Not every feature is similar, though. The Watergate burglary itself hurt no-one. The Valerie Plame outing has had and will continue to have, in and of itself, many negative consequences. A life-long career in the service of US national security was ended. Plame’s life as well as the lives of every person with whom she ever had contact in her undercover CIA role has been put at risk, for the rest of their lives. A very important set of assets for the US in the fight against illegal/ criminal nuclear proliferation has been destroyed. But the much larger plot, of which the Plame outing was a minor part, had much more serious consequences. Comparing the war that in part engendered Watergate with the war-then-to-be that engendered PlameGate is instructive.
The infra-structure of Iraq has been virtually destroyed, as was the infrastructure of Vietnam. The lives of many American service people were lost in both. Many, many more civilians living in the country invaded by the US have been killed. The US has been immersed in a military quagmire halfway around the world. The diplomatic disaster created for our country by the policy is even worse in the case of Iraq than it was in the case of Vietnam. Watergate brought down a President. PlameGate may just possibly do the same.
If the third-rate burglary had not occurred, Nixon likely would have finished his term in triumph, and then who knows what history would have looked like. If Libby and Rove had just let Joe Wilson be and not gone after his wife in a case of school-yard revenge, the Iraq disaster would have been the same, to date least. But at this juncture, if indeed there are indictments, they could eventually bring down another Republican Presidency. Nixon’s “gotta get some dirt” thing. Rove and Libby’s (and Cheney’s?), “gotta extract revenge” thing. Indeed, minor events, accidents of history if you will, that did, and could, lead to monumental events – just as have other accidents of history..

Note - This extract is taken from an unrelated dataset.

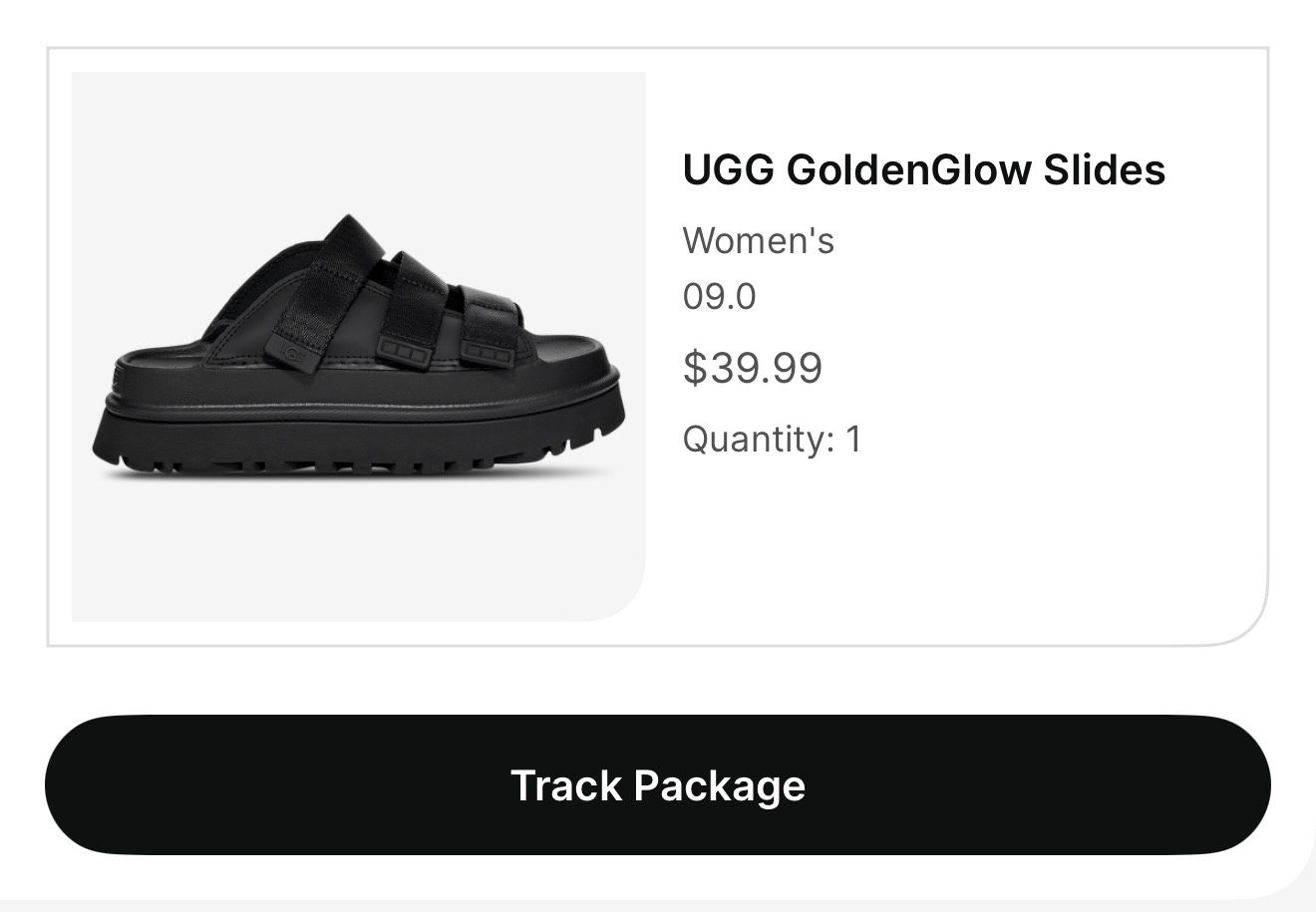Image resolution: width=1316 pixels, height=912 pixels.
Task: Click the UGG GoldenGlow Slides title
Action: (x=923, y=169)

On the morning of June 18, 1815, one of the most famous generals in history woke up with diarrhea. What happened later that day ended his career and would, six years later, lead to the end of his life. Supposing Napoleon Bonaparte had not had tummy trouble that morning? Who knows what might have happened. An accident of history. On June 5, 1944, another one of history’s most famous generals left his assigned post, at which nothing much appeared to be happening, to be with his wife for her birthday. If Erwin Rommel had been on the scene on Hitler’s Atlantic Wall on June 6, 1944, it might well have been the case that on that evening yet another of the most famous generals of history, Dwight D. Eisenhower, would have given the second of the two speeches that he had prepared in advance for delivery on that fateful day. Ike had prepared the ‘other one’ just in case, to announce the failure of the Normandy invasion under withering and totally well-organized German firepower, rather than its success. An accident of history.
So we have a hissy fit leading to a revenge plot that to the plotters (maybe ignorant of the law concerning the revealing of the identities of CIA operatives and obviously unaware of the feelings of the father of the current titular President of the United States on that particular matter) seemed like an appropriate game to play. An accident of history. History, during the coming days, will now tell us what the consequences of this current “accident” might be.